* [ASSIGNED TASK]:
Determine how many lines in the entries below contain "flag", and output only that number.

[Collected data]
- - -
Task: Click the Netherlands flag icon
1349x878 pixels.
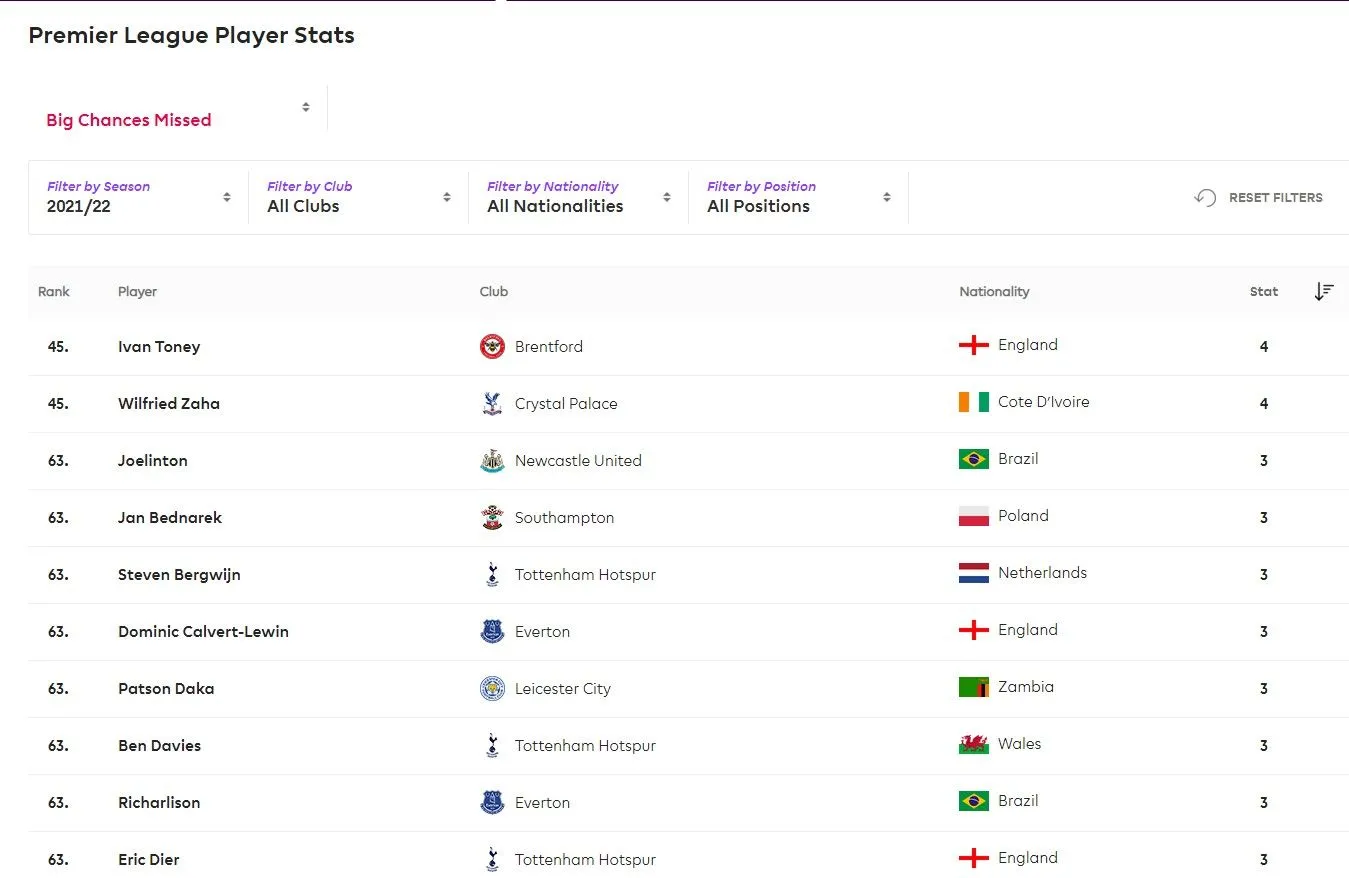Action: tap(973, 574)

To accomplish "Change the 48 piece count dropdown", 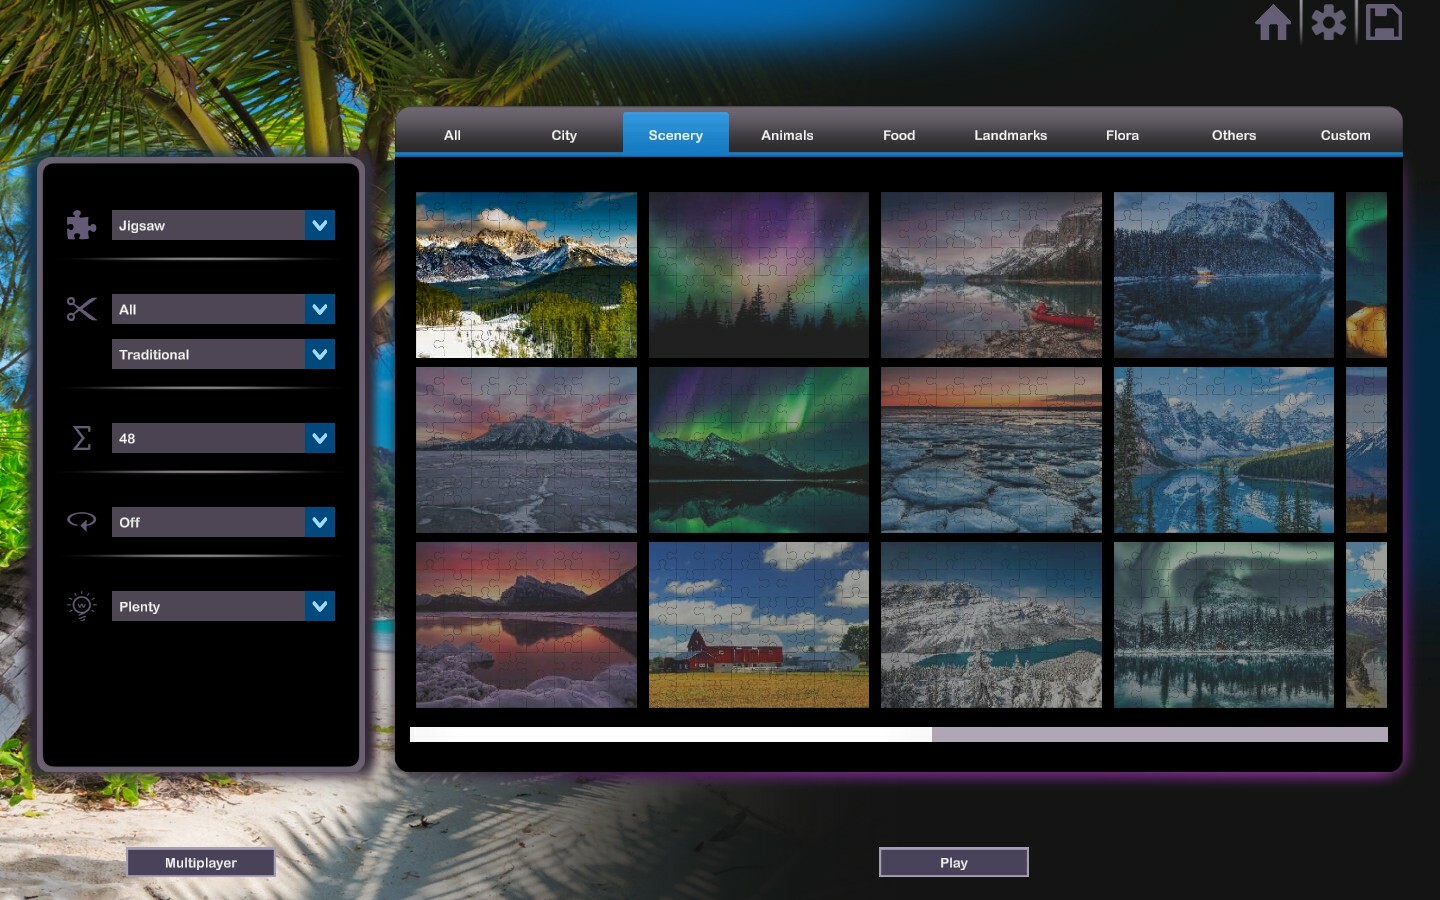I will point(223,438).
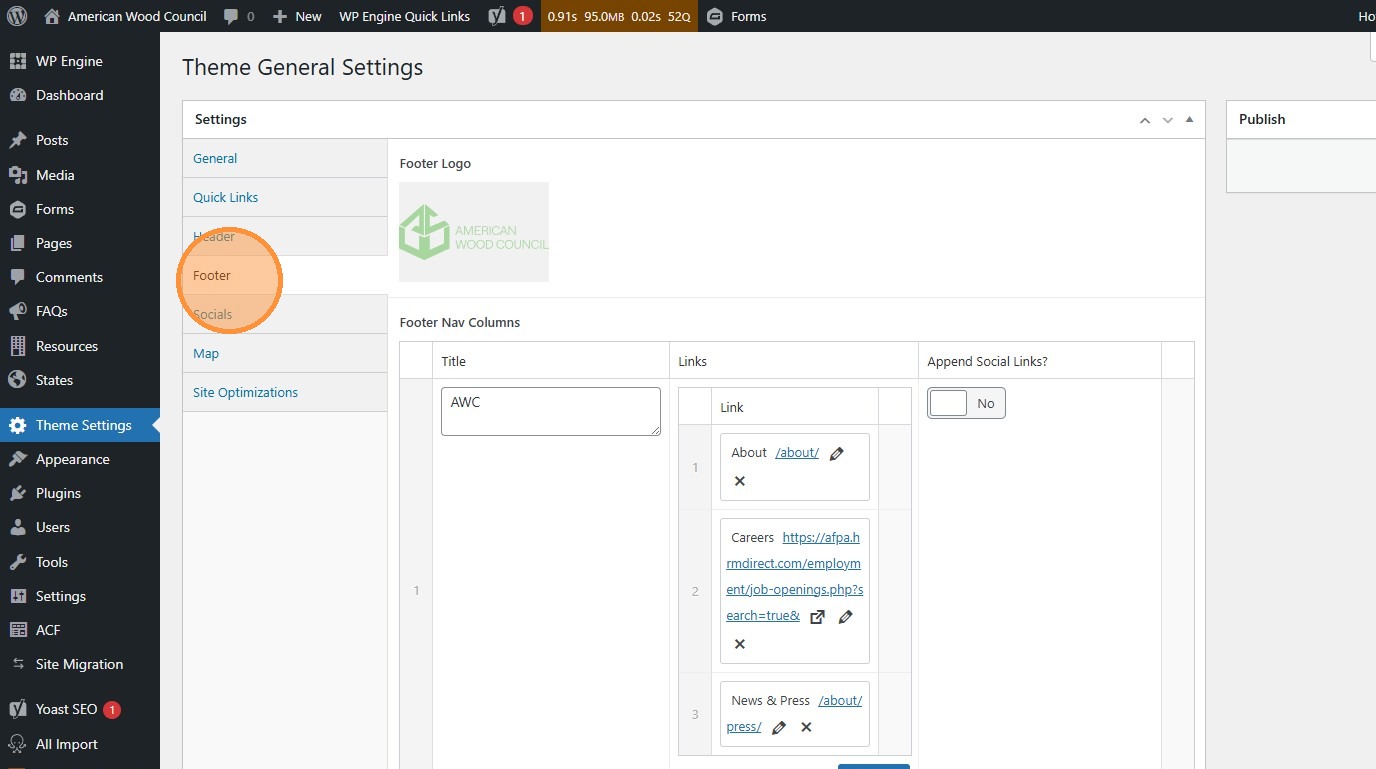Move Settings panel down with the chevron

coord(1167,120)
- - -
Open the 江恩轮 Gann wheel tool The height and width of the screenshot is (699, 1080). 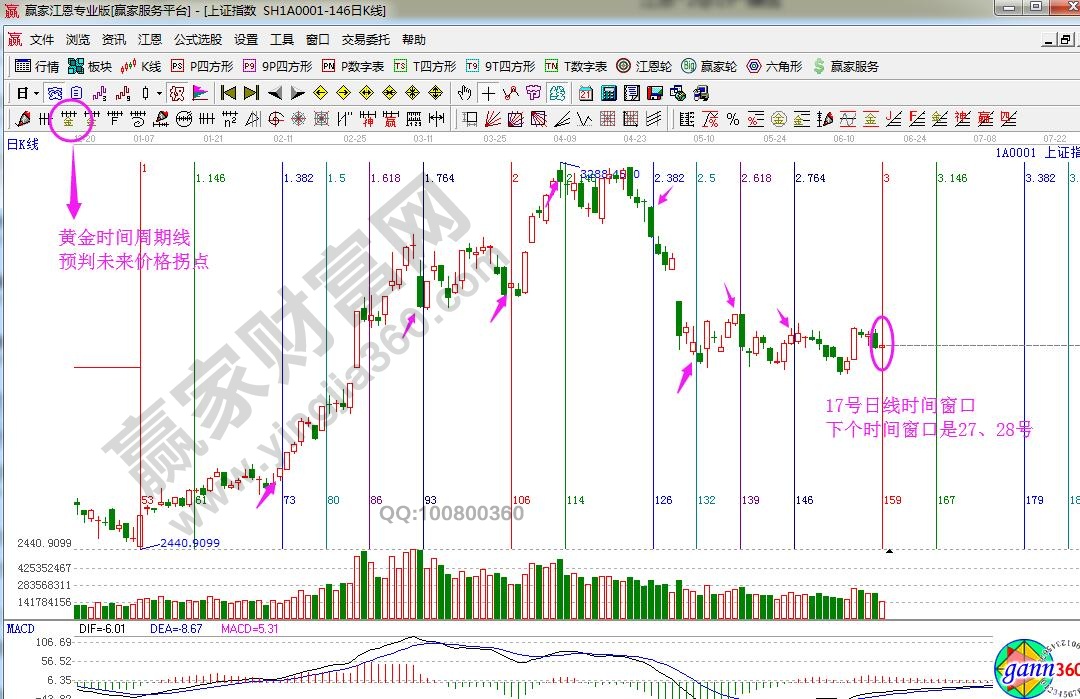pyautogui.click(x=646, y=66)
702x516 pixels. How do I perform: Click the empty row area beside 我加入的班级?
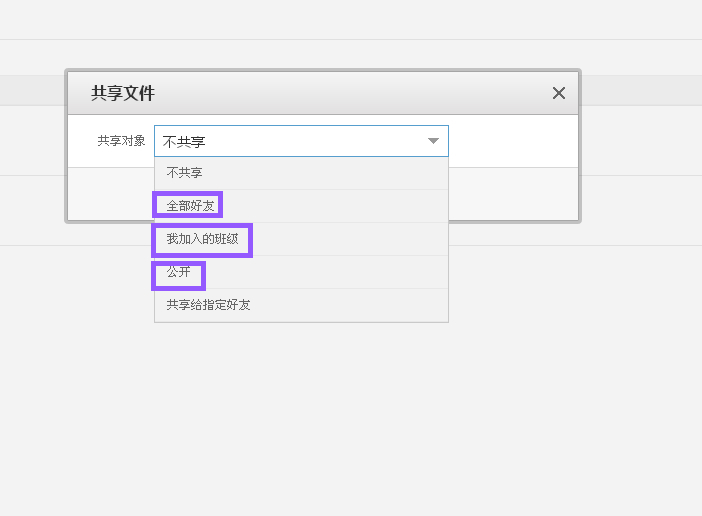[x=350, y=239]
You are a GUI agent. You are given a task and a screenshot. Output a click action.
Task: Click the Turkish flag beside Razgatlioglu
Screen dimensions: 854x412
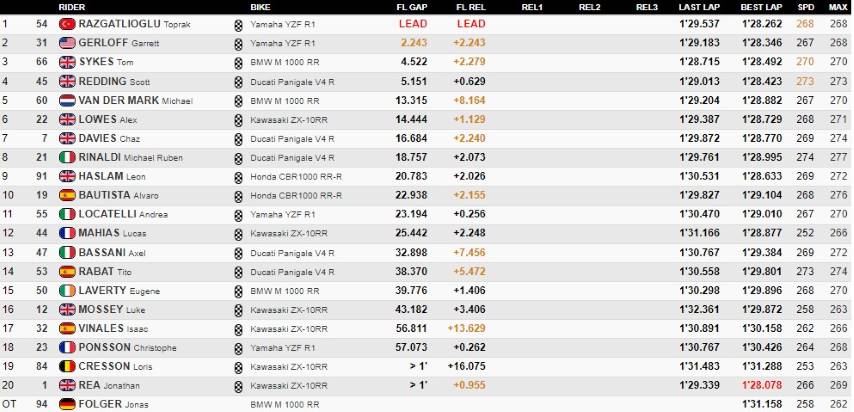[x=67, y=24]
- - -
* [SOLUTION FOR THIS EXERCISE]:
2